-- Start EXTRACT TO READ --
For more details on home loan and computation of TDSR and MSR, please refer to another article through this link https://www.christinekangproperties.com/post/one-stop-guide-for-your-home-loan



Scenario 1

Mary is 30 years old earning $7,000 and Tom is 33 years old with an income of $8,000. What will be their loan limit? What is the selling price of the EC they can afford?

The Income Weighted Average Age (IWAA) = 32 years old (rounded up).


Therefore, based on the borrower’s age limit of 75 years old used by most financial institutions, their loan tenure can be up to 43 years (75–32=43).


But the authority has capped the maximum tenure for non-HDB properties to 35 years.

Mary and Tom decided to take a loan with a loan tenure of 30 years.

With a combined household income of $15,000, it can be derived from the MSR loan table above, their eligible loan amount will be $1million.

Nevertheless, they are not qualified for the 1st timer family grant as their combined income has exceeded $12,000.

So, with eligible loan of $1 million (which is up to 75% of purchase price), Mary and Tom can purchase an EC of $1.33 million.

The amount they will have to pay for down payment:

  • Booking Fee (5%) = $62,500 (cash only)

  • Deposit (15%) = $187,500 (cash and/ or CPF)

  • Stamp Duty = $32,100 (cash, can be reimbursed from CPF later)
-- End EXTRACT TO READ --
-- Start EXCERPTED RECORDS --
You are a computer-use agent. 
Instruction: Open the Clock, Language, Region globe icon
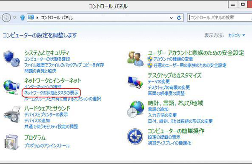coord(135,109)
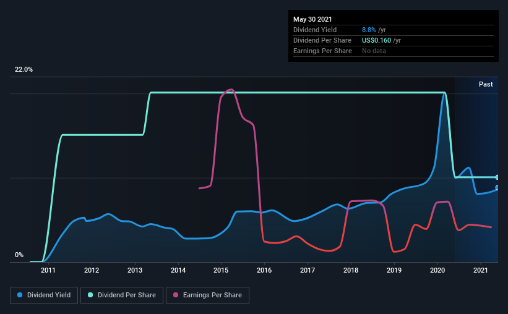This screenshot has height=314, width=508.
Task: Click the blue Dividend Yield legend dot
Action: [x=20, y=295]
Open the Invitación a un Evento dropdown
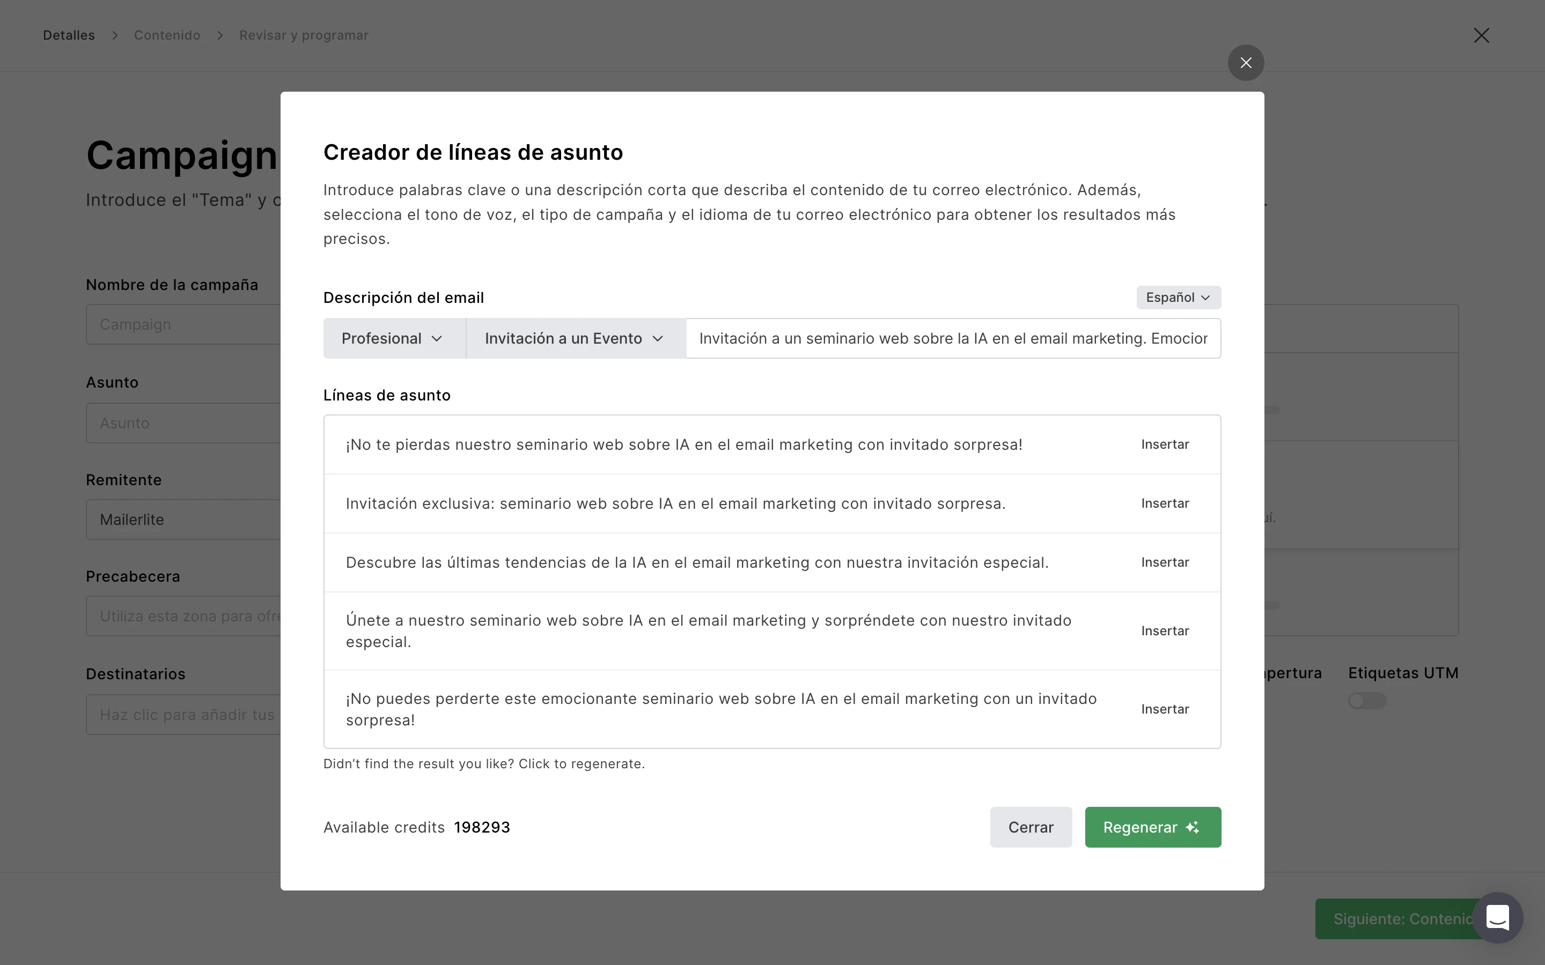1545x965 pixels. pyautogui.click(x=575, y=338)
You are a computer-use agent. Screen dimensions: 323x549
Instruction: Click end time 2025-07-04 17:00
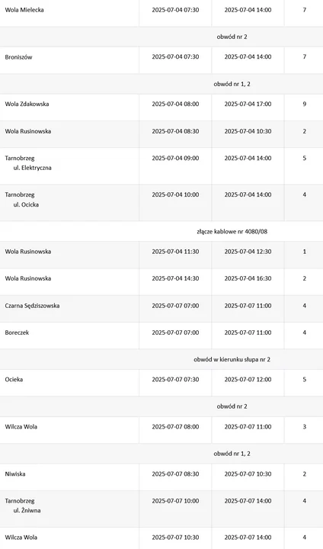coord(248,104)
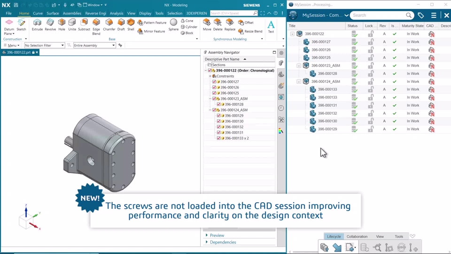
-- End EXCERPTED RECORDS --
▶ **WORK TO COMPLETE**
**a.** According to the home loan scenario, what maximum loan tenure has the authority set for non-HDB properties?
**b.** List every item that the home loan scenario includes in the down payment, with the percentage given where there is one.
**c.** Summarize the home loan scenario in two sentences.

▶ **OUTPUTS FOR THE TASKS**
**a.** 35 years.

**b.** Booking Fee (5%), Deposit (15%), Stamp Duty

**c.** Mary, 30, earning $7,000, and Tom, 33, earning $8,000, have an Income Weighted Average Age of 32, which would allow a 43-year tenure, but the cap for non-HDB properties is 35 years, and they choose a 30-year loan. Their combined $15,000 income makes them eligible for a $1 million loan, up to 75% of the purchase price, so they can buy an EC of $1.33 million, though their income is above $12,000 and so they do not qualify for the 1st timer family grant.